The Ideal School Garden
The Ideal School Garden is a place where children can interact with and learn about nature. As a physical embodiment of the Ideal School’s philosophy, the Garden helps create a sense of community and an awareness of our environment, while promoting cooperative learning through discovery and social interactions between children of differing ages. By incorporating science curriculum standards and interdisciplinary studies, the Garden acts as an extension of the classroom, a living laboratory for students to explore and observe.

Kindergarten
The focus in Kindergarten is using the Garden to explore, observe, and describe nature with our five senses (Science 4ab). Throughout the year, students will engage in several interdisciplinary investigations that will contribute to their understanding of the natural world and its inhabitants.

Kindergartners will learn about how seasons and weather affect the plants and animals living in our garden (Science 3b). Over the course of the year they will create calendars to chart the different plants and animals that are living in our Garden during the different seasons (Measurement and Geometry 1.2, History and Social Science K.5). They will also make schedules detailing at what time various garden tasks need to be performed (Measurement and Geometry 1.3, 1.4).

They will explore the properties of water, including how water affects both living and nonliving things (Science 1bc). By watering our plants and creating a birdbath, students will learn that all living things need water to live and grow.

They will also discover that all things in nature are made up of smaller parts, which we can observe and identify with tools and through drawing (Science 2c, 4e). Kindergartners will also be able to compare the different parts by length and weight, for instance which stem of the flower is the longest, or which bird is the heaviest (Measurement and Geometry 1.1)

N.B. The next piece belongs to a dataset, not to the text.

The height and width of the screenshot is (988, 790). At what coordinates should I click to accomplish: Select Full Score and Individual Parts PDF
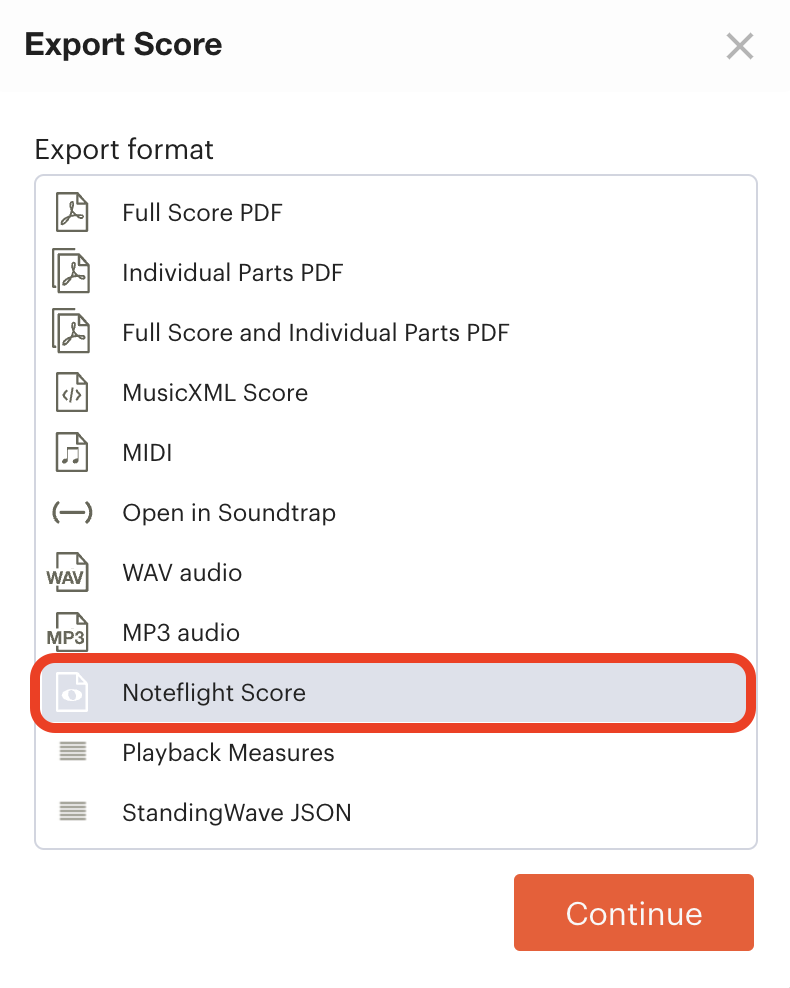(x=396, y=332)
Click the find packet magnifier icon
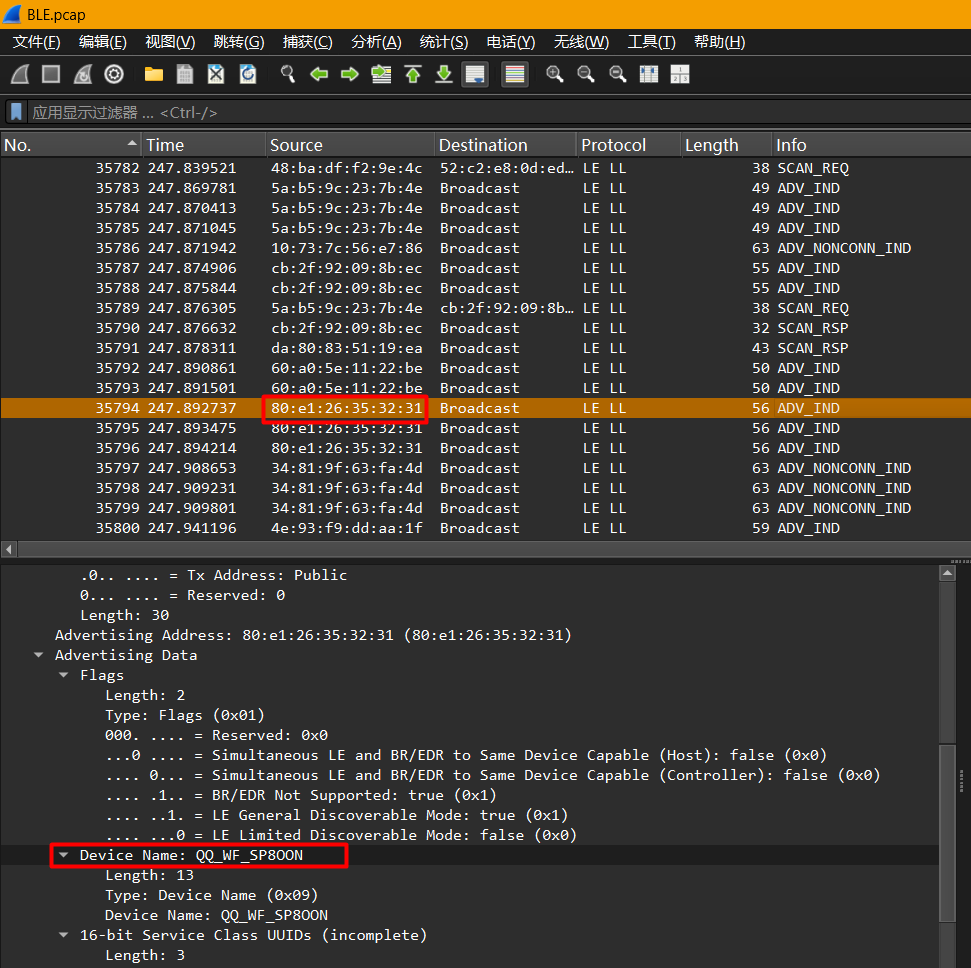This screenshot has width=971, height=968. 288,74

Kindergartners will also read stories about plants and animals with attributes that they do not really have in nature to help understand the different types of plants and animals in the natural world and to learn to distinguish between fantasy and realistic texts (Science 2b, Reading 3.1).

Overall, our curriculum in Kindergarten is designed to give all students a familiarity with our school garden so that they can engage in more in-depth investigations in the subsequent years. We also hope that they learn to respect nature and to feel responsible for protecting it and caring for it, which will help them to become global citizens, empowered to solve the problems our world faces.